What is required: Your task is to transcribe, without alteration, the lines from the top of the material below through the line bearing "Свингеры и пары (550, 1445)", inclusive.

Material for this task:
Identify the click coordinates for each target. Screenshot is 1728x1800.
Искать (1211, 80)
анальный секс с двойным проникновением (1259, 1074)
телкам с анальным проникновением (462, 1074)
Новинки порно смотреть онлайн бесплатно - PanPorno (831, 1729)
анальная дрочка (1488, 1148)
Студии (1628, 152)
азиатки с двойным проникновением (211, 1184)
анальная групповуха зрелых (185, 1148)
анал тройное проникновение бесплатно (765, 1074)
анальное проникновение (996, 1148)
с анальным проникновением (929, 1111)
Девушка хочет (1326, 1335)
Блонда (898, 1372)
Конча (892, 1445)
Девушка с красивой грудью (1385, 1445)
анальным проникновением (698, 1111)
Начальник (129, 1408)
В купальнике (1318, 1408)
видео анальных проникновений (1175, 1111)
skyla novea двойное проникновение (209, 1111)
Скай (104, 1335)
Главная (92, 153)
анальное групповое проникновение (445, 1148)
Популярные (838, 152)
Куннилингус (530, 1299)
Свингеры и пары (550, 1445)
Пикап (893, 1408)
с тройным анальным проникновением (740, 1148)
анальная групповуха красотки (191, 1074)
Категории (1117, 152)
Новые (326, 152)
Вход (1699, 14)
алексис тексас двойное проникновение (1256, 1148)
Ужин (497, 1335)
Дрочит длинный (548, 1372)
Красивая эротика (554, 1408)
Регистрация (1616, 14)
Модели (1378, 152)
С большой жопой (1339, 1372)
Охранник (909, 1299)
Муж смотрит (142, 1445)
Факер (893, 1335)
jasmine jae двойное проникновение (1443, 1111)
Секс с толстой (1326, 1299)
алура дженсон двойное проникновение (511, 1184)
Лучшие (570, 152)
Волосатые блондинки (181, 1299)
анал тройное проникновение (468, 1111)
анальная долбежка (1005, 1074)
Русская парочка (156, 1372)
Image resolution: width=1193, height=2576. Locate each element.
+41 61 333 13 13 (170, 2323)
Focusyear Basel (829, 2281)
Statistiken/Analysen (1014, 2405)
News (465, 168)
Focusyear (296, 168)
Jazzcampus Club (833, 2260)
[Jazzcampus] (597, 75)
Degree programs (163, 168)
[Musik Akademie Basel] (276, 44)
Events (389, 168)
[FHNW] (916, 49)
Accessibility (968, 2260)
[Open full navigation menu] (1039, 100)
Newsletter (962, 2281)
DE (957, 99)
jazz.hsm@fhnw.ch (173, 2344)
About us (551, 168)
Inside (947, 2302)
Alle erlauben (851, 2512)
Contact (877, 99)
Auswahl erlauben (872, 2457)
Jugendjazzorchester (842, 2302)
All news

Output below:
Identify the click coordinates for each target. Screenshot is 1728x1800.
Искать (1211, 80)
анальный секс с двойным проникновением (1259, 1074)
телкам с анальным проникновением (462, 1074)
Новинки порно смотреть онлайн бесплатно - PanPorno (831, 1729)
анальная дрочка (1488, 1148)
Студии (1628, 152)
азиатки с двойным проникновением (211, 1184)
анальная групповуха зрелых (185, 1148)
анал тройное проникновение бесплатно (765, 1074)
анальное проникновение (996, 1148)
с анальным проникновением (929, 1111)
Девушка хочет (1326, 1335)
Блонда (898, 1372)
Конча (892, 1445)
Девушка с красивой грудью (1385, 1445)
анальным проникновением (698, 1111)
Начальник (129, 1408)
В купальнике (1318, 1408)
видео анальных проникновений (1175, 1111)
skyla novea двойное проникновение (209, 1111)
Скай (104, 1335)
Главная (92, 153)
анальное групповое проникновение (445, 1148)
Популярные (838, 152)
Куннилингус (530, 1299)
Свингеры и пары (550, 1445)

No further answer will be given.